Mi mujer me recriminaba a menudo que recibiera a los Testigos de Jehovà -- los hiova, como si de una tribu de indios americanos se tratase, los llamaba mi difunta tía-- en la puerta de casa pero con amabilidad, después de que ella los hubiese identificado con un ràpido e insonoro golpe de mirilla y hubiese decidido fingir que en casa no había nadie. "Después te vienen buscando y los tengo que aguantar yo" o "les das esperanzas (falsas)".
Al principio, de jovencito, me gustaba hablar, debatir con ellos; entonces mi madre me dejaba hacer, simplemente no echándole cuentas. Mi madre es que siempre ha tenido mucha faena en casa; siempre, ahora tambien.
Desde el principio lo que más me llamaba la atención era el perfil de los predicadores. Era evidente que las parejas se formaban al azar, sin ninguna discriminación, ni positiva ni negativa, se veia claramente que no había ningún ejercicio de marketing detràs; esto ya, de entrada, te daba confianza además de permitirte reconocerlos rapidamente a través del cristalito redondo --he de reconocer que yo tampoco abro la puerta a todo el mundo. A menudo uno de ellos era una chica que a mi me parecía despampanante, aunque estuviese vestida discretamente. Este hecho me solia traer a la memoria la frase de mi amigo Lobo que despues de haber filtreado con la doctrina de los Hermanos y haberla abandonado, decía sobre todo despues de un fracaso amoroso: "si a los 25 no tengo novia me vuelvo a hacer Testigo". La belleza de aquellas chicas hacía que mi conversación se volviese más osada, seguramente con alguna intención inconsciente, pero natural, de impresionarlas. Otras veces, cuando no hablaba me quedaba mirando la cara de la chica abstraido, hasta que la acompañante, percatándose de mi ausencia soltaba la frase: "¿Què hace un camión de ladrillos en el desierto" "Claro... Son las personas las que hacen las iglesias..." Continuaba ella. "Pues a mi me gusta más el camión en el desierto" Sin duda aquello la debía haber impresionado.
Ayer, como otras veces, volvieron a pasar por casa. Volví a hacer el ritual, que por ruin a veces omito, de mirar por la mirilla. Eran una mujer y una niña con carpetas, curiosa pareja; abrí la puerta pues sabía a què venían. La niña subió el escalón que da al replano y se convirtió, por arte divino, en una apabullante mujer, de aquellas que hacían recobrar la fe a mi amigo Lobo.
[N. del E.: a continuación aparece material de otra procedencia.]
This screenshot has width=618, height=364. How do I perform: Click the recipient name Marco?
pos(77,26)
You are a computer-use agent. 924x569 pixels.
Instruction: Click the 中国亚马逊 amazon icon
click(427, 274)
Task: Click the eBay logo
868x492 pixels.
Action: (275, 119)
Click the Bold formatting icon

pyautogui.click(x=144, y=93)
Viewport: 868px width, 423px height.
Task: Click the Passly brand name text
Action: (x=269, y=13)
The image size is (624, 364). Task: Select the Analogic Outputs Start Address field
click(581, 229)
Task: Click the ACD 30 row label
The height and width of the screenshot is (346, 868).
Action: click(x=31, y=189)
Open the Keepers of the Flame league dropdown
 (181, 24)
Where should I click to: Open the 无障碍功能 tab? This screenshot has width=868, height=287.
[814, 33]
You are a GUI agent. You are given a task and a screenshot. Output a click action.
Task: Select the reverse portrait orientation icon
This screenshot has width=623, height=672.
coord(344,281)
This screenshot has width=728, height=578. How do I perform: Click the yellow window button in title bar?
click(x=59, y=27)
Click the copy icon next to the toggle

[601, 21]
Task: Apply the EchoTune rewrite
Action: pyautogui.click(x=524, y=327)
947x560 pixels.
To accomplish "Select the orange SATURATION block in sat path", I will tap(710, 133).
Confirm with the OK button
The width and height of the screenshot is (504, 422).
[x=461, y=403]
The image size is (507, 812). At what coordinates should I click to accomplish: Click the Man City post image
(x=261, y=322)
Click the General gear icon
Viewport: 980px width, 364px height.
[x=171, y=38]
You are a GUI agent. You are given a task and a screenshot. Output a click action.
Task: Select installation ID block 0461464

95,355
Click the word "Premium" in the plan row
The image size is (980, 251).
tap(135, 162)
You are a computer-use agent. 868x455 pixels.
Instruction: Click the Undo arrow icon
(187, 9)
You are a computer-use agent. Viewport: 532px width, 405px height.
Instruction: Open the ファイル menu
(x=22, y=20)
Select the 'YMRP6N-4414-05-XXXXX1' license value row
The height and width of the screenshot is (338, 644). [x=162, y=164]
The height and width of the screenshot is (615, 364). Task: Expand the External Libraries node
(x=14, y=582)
Mientras la mujer mayor hablaba yo miraba la sonrisa impecable de la joven... "¿Serà posible que los muertos vuelvan a vivir?" dijo para sacarme de mi ensimismamiento. "Ustedes son testigos ¿verdad?" dije con familiaridad. Como asintieron con una sonrisa, prosegui: "Yo solo creo en Dios si existe, si no no creo. Como una cuestión matemática. Yo creo en una ecuación." No recuerdo el resto de la conversación, posiblemente me quedara ensimismado mirando la reacción de la joven, pero me extrañaría mucho. Solo volví a recobrar la consciencia cuando la señora se despidio dándome las gracias por mi atención, mientras la joven a modo de agradecimiento decia "muy interesante su conversación".